Records drawn from a dataset:

┌────────

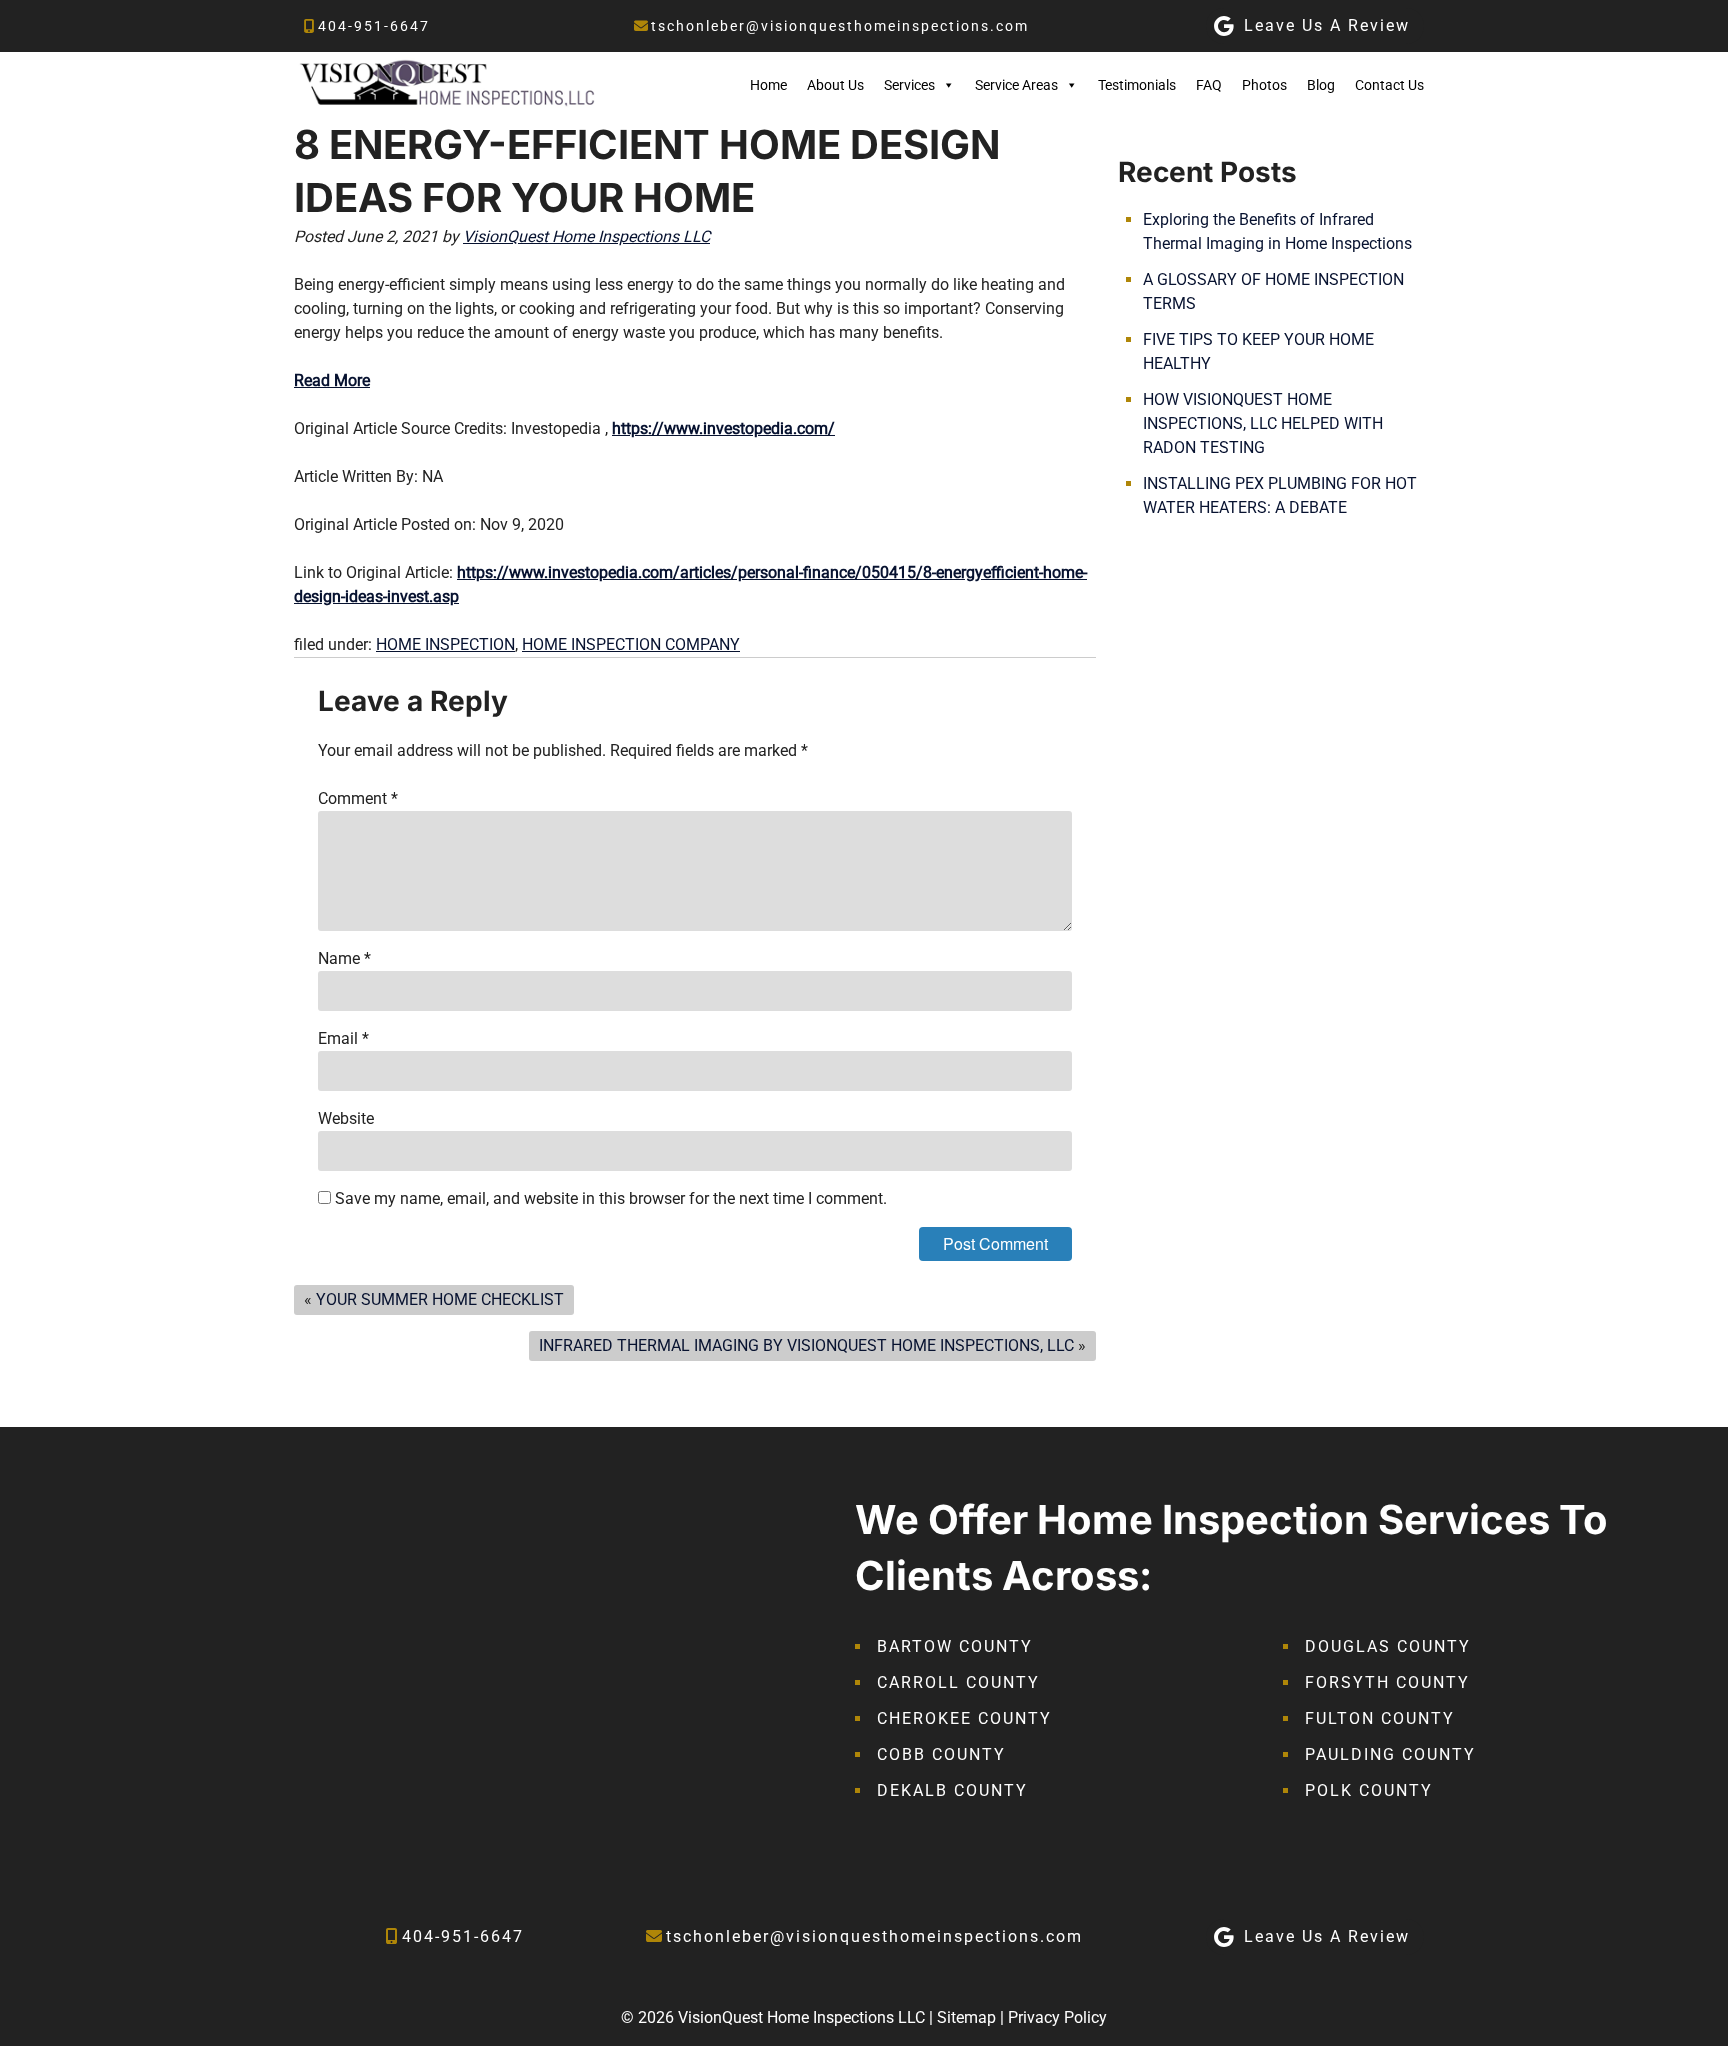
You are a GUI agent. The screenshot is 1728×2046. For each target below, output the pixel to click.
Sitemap (966, 2017)
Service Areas (1016, 85)
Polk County (1369, 1790)
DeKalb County (952, 1790)
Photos (1264, 85)
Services (909, 85)
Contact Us (1389, 85)
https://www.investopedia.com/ (723, 428)
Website (346, 1118)
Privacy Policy (1057, 2017)
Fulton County (1380, 1718)
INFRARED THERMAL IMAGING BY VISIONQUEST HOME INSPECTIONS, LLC (806, 1345)
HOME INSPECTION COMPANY (631, 644)
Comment (358, 798)
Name (344, 958)
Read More (332, 380)
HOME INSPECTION (445, 644)
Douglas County (1388, 1646)
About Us (835, 85)
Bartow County (955, 1646)
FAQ (1209, 85)
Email (343, 1038)
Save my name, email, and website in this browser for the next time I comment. (611, 1198)
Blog (1321, 85)
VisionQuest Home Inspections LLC (586, 236)
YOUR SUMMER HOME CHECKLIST (440, 1299)
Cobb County (941, 1754)
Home (768, 85)
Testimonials (1137, 85)
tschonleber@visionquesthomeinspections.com (840, 26)
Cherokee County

└────────

ABOUT THIS EXERCISE
Could you write out the records again exactly, omitting each image?

REPLY TO THE TASK
You are a GUI agent. The screenshot is 1728×2046. For each target below, output the pixel to click.
Sitemap (966, 2017)
Service Areas (1016, 85)
Polk County (1369, 1790)
DeKalb County (952, 1790)
Photos (1264, 85)
Services (909, 85)
Contact Us (1389, 85)
https://www.investopedia.com/ (723, 428)
Website (346, 1118)
Privacy Policy (1057, 2017)
Fulton County (1380, 1718)
INFRARED THERMAL IMAGING BY VISIONQUEST HOME INSPECTIONS, LLC (806, 1345)
HOME INSPECTION COMPANY (631, 644)
Comment (358, 798)
Name (344, 958)
Read More (332, 380)
HOME INSPECTION (445, 644)
Douglas County (1388, 1646)
About Us (835, 85)
Bartow County (955, 1646)
FAQ (1209, 85)
Email (343, 1038)
Save my name, email, and website in this browser for the next time I comment. (611, 1198)
Blog (1321, 85)
VisionQuest Home Inspections LLC (586, 236)
YOUR SUMMER HOME CHECKLIST (440, 1299)
Cobb County (941, 1754)
Home (768, 85)
Testimonials (1137, 85)
tschonleber@visionquesthomeinspections.com (840, 26)
Cherokee County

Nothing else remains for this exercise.